*** Document segment Section Begins ***

Copyright © 2020 Albuquerque Journal
SANTA FE – Just three weeks ago, state officials released projections showing New Mexico hospitals could face severe shortages of beds and ventilators at the peak of the coronavirus outbreak.
Their statistical model showed the state might have just 63% of the hospital beds it needed at the peak of the pandemic and just 38% of the ventilators – shortages of each exceeding 1,000.
But Gov. Michelle Lujan Grisham and her top executives shared a startlingly different picture last week. They no longer projected a shortage of general beds or ventilators.
In fact, they said, it was time to accelerate planning to reopen more of New Mexico’s economy.
The dramatically different projections illustrate the uncertainty policymakers face while trying to combat a newly discovered coronavirus that has proved highly contagious and deadly.
The differences have fueled skepticism about the state’s modeling, especially as frustration builds over the state’s stay-at-home instruction and closure of nonessential businesses.
State officials have shared numbers from the modeling sporadically – usually in public briefings broadcast from the Capitol. But skeptics have questioned why the projections aren’t published regularly online, like forecasts by the University of Washington and Los Alamos National Laboratory.
“Families all across our state have more questions than answers from leaders in Santa Fe, and they deserve better,” said Larry Behrens of Power the Future, an advocacy group for energy workers.
Power the Future and the libertarian-leaning Rio Grande Foundation have urged the state to share its disease modeling with the public.
State officials say they are preparing to post their projections online regularly and share more information about how the modeling works.

*** Document segment Section Ends ***
*** Provided material Section Begins ***

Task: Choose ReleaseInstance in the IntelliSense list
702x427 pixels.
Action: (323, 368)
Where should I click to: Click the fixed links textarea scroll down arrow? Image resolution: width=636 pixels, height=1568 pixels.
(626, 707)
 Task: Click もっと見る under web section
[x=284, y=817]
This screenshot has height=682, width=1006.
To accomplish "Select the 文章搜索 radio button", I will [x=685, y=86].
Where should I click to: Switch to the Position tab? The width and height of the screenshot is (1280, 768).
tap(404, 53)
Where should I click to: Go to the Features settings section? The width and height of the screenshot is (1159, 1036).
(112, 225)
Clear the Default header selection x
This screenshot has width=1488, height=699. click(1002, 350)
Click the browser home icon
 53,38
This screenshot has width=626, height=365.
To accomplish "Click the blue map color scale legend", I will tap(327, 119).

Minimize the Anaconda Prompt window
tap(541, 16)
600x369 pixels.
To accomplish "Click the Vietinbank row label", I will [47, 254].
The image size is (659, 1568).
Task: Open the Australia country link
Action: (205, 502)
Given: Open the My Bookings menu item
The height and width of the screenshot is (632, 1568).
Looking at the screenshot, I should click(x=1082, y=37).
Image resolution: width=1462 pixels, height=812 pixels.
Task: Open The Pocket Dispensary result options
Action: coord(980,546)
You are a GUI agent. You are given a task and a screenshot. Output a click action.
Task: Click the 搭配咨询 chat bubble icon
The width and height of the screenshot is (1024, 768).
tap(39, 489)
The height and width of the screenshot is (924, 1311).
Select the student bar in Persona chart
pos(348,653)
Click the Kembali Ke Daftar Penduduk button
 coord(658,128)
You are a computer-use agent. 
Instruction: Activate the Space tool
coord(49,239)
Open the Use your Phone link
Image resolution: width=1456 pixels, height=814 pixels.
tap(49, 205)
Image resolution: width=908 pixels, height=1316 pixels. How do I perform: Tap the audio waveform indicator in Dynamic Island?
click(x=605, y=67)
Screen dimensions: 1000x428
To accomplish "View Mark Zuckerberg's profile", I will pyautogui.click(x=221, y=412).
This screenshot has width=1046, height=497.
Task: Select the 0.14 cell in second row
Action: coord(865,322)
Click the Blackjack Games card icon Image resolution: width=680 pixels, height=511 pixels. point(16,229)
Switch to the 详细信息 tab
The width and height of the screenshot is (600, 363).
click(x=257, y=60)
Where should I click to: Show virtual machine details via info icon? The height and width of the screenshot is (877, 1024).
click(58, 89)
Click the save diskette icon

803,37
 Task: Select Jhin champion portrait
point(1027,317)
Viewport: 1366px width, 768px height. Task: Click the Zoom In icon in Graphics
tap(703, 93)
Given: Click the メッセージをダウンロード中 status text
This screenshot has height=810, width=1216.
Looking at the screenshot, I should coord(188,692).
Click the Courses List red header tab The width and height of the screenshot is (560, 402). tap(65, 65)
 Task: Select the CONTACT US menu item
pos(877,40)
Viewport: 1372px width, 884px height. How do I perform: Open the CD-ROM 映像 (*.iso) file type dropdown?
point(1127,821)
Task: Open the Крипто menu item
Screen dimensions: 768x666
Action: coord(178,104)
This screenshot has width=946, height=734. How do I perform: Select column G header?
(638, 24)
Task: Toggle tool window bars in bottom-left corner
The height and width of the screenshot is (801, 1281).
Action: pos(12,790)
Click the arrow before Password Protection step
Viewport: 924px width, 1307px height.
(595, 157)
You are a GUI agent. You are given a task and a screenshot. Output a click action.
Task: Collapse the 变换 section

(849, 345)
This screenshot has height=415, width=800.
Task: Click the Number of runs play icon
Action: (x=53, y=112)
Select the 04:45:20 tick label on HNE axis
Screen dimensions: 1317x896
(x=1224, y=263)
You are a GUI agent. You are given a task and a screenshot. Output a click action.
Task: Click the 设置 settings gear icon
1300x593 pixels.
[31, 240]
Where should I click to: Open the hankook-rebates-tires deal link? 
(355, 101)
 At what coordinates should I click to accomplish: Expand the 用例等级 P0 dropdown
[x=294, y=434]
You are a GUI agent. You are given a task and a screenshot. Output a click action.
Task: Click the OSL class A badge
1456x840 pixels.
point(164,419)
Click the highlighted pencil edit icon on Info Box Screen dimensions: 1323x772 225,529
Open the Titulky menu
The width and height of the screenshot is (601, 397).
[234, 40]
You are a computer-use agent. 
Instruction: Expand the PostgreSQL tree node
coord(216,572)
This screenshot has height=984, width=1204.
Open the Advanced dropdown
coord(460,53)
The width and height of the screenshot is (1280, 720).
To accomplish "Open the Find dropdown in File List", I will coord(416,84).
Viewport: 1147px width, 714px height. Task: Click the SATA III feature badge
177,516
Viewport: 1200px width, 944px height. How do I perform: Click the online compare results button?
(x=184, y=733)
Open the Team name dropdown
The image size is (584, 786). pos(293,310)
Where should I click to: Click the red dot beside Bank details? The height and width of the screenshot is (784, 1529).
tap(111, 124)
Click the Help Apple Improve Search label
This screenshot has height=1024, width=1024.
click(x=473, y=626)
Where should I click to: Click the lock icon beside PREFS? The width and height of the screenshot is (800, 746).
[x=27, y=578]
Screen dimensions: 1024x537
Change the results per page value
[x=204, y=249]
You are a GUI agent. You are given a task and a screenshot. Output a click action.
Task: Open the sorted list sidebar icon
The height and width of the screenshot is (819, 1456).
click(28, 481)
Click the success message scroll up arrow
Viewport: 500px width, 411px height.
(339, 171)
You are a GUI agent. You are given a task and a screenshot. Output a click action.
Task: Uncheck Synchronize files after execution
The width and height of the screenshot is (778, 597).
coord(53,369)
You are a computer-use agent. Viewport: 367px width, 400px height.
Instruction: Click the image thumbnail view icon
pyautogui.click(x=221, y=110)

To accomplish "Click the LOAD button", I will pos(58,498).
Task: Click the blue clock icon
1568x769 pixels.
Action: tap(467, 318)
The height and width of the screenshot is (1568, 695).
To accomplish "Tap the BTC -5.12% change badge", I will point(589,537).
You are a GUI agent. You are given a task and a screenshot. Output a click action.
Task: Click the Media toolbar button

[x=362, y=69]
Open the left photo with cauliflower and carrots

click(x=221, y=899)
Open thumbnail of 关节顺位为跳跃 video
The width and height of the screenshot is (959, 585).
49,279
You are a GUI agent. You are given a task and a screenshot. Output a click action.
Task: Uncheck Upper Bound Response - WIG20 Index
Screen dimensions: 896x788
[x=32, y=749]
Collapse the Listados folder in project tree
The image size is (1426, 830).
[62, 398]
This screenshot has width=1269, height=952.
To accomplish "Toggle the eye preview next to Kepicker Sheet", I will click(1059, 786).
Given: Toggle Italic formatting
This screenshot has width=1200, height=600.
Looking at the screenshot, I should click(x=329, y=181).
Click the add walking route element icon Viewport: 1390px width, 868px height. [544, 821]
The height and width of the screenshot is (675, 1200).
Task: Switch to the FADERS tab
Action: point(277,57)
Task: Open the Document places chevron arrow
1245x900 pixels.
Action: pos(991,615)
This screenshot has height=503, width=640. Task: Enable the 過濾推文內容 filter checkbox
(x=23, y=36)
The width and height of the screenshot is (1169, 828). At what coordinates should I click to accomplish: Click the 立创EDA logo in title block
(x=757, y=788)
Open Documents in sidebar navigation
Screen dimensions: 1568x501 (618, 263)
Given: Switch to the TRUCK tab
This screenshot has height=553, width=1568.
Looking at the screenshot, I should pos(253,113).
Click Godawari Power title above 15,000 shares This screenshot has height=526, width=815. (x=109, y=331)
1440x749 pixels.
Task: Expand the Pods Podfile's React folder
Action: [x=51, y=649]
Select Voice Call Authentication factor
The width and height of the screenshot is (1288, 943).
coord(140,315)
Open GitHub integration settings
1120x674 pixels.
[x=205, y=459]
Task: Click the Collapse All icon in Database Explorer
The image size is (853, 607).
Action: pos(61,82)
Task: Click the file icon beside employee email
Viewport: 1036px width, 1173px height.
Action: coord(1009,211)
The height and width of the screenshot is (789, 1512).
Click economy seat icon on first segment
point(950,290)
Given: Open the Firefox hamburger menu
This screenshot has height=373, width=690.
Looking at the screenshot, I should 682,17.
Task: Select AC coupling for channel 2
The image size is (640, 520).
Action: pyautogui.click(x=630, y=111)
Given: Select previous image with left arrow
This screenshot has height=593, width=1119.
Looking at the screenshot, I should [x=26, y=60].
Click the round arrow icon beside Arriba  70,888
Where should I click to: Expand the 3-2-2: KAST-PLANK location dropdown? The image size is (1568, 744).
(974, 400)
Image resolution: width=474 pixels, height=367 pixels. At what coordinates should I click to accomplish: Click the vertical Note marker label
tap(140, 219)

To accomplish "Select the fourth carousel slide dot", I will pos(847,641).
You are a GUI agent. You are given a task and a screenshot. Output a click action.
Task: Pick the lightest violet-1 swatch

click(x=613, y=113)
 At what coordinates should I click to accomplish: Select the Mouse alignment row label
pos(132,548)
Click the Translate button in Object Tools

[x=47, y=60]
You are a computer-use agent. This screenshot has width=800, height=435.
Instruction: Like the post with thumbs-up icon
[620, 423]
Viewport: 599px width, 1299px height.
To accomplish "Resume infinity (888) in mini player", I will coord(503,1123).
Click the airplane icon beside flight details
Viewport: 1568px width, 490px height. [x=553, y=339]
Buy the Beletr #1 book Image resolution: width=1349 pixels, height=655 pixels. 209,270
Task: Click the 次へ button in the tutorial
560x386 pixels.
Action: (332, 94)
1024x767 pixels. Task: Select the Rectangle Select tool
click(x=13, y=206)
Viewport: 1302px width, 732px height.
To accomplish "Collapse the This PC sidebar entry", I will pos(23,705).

*** Provided material Section Ends ***

- **Your task**: Continue the news article about New Mexico's changing coronavirus hospital projections, picking up after its final sentence.

- **Task result**:
Just last week, they said, the state’s modeling team – which includes representatives from Sandia and Los Alamos national laboratories, the state Department of Health and Presbyterian Healthcare Services – agreed to publish weekly projections and explanatory material.
Jason Mitchell, a physician and chief medical officer for Presbyterian, said the projections have been incredibly helpful in day-to-day decisions for where to deploy resources, such as ambulances.
“It allows you to plan in a really meaningful way,” he said.
Health care leaders, Mitchell said, are using the near-term projections, for the most part, not looking at the longer-term projections for how many people might die over, say, the next 12 months. Such a forecast grabbed public attention April 3, when the state released a projection estimating that 2,100 to 4,700 New Mexicans might die, depending on the effects of social distancing.
Behavior praised
Mitchell and state Human Services Secretary David Scrase, also a physician, say New Mexicans’ own behavior is the driving force in the changed projections.
Even small changes in the transmission rate of the disease, they said, create enormously different projections because the math works exponentially.
It’s a much different outcome, for example, if each person with the coronavirus infects three other people, who in turn infect three other people and so on – rather than just a transmission rate in which 1.3 other people are infected.
And that’s the scope of the change health care leaders say they have seen in New Mexico.
Mitchell said New Mexicans appear to have reduced the transmission rate to just under 1.3, down from roughly 2.5 to 3.0 earlier in the outbreak.
“You’re talking about catastrophic life loss” hinging on small changes in the transmission rate, Mitchell told the Journal. “Every little bit you bring it down markedly reduces that.”
New Mexicans deserve credit, he said, for their commitment to staying home and engaging in social distancing.
Projected demand for medical beds, consequently, has fallen throughout the month while medical resources are increasing, Mitchell and Scrase said.
Hospitals have converted respiratory equipment into ventilators, they said, and health systems have retrained personnel to staff more beds.
And the old Lovelace hospital in Southeast Albuquerque is being prepared to add to the state’s bed capacity.
Patient surges likely
Scrase said some of the earlier projections – for substantial bed and equipment shortages – were based on higher transmission rates. They were always intended to be subject to change, he said, depending on how successful New Mexicans’ social isolation proved to be.
State officials, Scrase said, had to prepare for moderately bad scenarios rather than just hope for the best.
The 1.3 transmission rate, for example, was actually the lowest possibility that had been programmed into the model at one point as they built various “what if” forecasts.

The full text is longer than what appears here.